#### What you are asked to do:
Report each line of the listing below that holds "gear".
=== Begin Enclosure ===
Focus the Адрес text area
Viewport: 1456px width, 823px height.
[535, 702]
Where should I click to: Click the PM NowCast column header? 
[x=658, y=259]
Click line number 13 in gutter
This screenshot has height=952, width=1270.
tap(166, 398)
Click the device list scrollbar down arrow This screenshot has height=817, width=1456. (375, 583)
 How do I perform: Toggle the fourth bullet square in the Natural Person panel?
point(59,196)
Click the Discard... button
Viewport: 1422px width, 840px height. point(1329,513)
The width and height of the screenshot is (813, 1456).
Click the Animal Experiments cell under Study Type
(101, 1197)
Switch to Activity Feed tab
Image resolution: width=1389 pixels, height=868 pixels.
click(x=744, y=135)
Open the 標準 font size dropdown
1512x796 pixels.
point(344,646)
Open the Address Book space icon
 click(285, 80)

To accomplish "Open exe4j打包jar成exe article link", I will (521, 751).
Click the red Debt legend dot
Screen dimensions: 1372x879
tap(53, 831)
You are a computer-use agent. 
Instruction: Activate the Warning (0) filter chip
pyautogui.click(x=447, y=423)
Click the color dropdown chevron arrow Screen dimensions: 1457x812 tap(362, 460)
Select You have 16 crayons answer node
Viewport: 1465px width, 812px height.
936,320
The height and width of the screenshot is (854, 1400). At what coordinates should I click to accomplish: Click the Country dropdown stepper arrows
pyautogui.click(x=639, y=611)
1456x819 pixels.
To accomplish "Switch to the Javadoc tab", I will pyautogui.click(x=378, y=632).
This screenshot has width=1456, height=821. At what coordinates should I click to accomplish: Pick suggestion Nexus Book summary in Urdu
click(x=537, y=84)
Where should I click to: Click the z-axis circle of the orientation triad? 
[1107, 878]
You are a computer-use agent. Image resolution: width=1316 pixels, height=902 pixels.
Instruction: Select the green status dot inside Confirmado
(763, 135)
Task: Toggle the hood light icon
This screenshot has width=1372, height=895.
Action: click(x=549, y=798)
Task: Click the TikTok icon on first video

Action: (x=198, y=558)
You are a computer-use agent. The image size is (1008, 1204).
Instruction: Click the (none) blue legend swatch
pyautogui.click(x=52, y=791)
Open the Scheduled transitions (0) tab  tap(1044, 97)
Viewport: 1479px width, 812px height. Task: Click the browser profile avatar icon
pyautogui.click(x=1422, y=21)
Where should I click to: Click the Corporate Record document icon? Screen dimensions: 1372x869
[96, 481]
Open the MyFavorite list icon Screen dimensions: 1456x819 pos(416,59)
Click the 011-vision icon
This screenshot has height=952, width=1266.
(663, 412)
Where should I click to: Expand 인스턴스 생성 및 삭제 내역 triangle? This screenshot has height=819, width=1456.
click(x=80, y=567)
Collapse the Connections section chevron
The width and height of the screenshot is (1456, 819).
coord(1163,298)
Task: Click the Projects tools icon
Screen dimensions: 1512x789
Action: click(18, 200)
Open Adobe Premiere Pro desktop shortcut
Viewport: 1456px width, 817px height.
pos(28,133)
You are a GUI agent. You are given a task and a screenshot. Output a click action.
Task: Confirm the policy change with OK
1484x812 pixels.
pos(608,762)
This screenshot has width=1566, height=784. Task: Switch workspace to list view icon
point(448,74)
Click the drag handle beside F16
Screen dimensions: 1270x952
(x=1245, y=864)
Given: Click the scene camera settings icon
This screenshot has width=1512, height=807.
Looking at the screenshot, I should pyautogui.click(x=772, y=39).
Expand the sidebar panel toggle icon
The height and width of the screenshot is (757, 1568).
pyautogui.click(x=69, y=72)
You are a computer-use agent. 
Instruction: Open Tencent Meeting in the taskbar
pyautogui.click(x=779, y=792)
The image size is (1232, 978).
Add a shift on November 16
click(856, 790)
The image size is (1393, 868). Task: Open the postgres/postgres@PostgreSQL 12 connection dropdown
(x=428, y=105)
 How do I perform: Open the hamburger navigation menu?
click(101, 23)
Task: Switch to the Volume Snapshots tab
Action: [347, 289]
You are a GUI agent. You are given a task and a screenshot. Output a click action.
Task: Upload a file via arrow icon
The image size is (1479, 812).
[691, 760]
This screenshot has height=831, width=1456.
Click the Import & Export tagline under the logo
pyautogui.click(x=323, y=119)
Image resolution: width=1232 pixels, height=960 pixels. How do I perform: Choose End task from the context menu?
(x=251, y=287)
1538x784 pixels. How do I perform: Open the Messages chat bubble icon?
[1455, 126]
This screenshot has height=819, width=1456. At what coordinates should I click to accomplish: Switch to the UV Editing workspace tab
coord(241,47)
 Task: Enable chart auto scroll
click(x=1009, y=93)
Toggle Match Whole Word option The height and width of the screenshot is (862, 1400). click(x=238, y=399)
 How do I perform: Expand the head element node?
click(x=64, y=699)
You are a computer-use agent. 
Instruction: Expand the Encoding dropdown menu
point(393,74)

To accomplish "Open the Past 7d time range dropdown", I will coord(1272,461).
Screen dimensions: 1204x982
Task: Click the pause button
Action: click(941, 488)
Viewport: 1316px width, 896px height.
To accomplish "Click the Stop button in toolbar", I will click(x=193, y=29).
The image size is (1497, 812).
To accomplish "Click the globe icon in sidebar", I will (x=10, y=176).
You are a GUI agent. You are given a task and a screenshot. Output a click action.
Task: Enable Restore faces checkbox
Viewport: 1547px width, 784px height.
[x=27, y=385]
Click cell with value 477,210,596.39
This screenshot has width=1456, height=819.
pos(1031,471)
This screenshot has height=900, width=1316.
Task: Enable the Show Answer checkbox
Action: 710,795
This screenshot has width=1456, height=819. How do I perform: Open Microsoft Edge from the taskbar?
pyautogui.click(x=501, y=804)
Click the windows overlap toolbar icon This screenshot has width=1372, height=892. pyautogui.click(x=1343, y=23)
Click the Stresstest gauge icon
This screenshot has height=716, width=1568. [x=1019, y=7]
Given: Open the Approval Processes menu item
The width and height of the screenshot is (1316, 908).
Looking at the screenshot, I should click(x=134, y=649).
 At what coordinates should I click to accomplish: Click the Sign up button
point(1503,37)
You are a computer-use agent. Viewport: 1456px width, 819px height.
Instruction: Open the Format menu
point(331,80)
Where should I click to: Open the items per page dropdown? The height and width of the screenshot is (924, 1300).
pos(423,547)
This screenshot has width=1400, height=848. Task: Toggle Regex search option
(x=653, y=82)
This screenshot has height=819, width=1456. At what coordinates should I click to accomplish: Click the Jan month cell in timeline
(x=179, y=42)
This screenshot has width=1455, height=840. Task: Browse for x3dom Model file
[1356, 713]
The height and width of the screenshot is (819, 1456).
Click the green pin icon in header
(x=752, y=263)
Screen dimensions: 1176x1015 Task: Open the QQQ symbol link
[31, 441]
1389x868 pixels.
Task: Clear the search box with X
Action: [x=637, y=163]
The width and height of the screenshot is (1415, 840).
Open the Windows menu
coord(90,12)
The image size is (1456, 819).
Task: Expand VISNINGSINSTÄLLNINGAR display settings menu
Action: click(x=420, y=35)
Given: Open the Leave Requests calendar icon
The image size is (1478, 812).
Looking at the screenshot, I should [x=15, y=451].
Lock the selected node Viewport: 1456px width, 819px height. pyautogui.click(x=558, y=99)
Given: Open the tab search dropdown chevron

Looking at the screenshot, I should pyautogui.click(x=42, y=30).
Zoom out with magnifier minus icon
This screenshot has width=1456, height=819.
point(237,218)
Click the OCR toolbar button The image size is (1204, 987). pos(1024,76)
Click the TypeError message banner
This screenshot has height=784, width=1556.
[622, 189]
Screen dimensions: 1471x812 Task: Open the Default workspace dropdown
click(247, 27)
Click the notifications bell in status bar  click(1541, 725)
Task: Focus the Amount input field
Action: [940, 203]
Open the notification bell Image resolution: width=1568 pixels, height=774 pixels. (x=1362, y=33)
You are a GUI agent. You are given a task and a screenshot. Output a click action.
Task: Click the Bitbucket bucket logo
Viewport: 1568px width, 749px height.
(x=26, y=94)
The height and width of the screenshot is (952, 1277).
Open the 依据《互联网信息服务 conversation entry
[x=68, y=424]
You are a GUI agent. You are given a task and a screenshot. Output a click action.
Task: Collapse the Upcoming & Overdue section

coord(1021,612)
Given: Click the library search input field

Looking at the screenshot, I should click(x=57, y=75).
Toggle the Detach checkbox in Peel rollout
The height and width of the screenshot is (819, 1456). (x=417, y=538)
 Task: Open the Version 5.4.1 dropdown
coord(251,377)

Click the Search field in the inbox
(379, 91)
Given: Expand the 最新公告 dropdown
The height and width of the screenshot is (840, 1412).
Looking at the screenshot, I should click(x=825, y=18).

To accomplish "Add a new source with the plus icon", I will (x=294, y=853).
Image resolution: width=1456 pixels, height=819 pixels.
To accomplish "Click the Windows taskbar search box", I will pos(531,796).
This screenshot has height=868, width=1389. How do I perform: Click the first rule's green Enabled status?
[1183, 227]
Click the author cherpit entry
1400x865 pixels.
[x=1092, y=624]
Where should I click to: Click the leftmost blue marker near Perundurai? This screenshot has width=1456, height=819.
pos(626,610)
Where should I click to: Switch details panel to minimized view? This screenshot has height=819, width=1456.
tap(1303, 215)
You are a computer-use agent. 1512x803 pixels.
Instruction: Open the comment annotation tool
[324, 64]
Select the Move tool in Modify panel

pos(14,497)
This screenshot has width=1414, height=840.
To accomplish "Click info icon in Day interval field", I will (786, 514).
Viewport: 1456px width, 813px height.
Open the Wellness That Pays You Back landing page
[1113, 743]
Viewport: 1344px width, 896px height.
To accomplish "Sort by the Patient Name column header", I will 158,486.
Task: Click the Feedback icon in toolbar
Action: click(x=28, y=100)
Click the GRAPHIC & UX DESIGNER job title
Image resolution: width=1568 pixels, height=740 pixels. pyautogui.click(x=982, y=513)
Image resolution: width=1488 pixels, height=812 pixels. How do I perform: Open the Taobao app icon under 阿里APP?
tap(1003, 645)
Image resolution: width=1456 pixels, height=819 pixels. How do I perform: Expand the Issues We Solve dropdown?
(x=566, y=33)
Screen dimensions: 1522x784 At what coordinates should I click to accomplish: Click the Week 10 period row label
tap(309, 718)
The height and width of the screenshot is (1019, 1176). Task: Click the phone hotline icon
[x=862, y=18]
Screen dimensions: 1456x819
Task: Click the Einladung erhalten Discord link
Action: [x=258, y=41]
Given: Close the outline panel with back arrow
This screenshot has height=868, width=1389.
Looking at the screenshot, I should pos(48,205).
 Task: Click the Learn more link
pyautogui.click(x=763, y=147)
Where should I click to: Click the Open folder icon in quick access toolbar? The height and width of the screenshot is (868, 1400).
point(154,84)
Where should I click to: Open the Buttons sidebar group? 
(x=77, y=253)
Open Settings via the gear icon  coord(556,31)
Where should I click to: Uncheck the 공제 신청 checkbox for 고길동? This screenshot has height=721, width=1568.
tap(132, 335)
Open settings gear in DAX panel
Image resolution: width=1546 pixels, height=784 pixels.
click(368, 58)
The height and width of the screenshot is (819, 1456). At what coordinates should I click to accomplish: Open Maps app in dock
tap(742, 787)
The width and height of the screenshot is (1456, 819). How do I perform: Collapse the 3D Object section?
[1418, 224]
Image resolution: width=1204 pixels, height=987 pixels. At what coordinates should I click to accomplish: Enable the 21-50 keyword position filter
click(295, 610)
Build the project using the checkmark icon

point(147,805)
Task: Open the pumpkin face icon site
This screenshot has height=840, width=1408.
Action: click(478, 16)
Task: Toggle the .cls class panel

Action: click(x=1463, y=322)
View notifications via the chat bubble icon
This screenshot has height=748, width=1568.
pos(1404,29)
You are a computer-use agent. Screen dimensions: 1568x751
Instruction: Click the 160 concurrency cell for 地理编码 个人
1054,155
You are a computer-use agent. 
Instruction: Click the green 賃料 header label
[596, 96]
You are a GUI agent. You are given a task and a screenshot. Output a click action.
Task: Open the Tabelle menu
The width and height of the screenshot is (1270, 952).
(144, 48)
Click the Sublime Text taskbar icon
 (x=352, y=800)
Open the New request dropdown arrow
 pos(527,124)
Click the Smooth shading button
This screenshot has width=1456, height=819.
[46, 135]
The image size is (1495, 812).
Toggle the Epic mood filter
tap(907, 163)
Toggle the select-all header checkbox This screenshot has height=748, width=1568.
=== End Enclosure ===
#### Worked solution:
Open Settings via the gear icon  coord(556,31)
Open settings gear in DAX panel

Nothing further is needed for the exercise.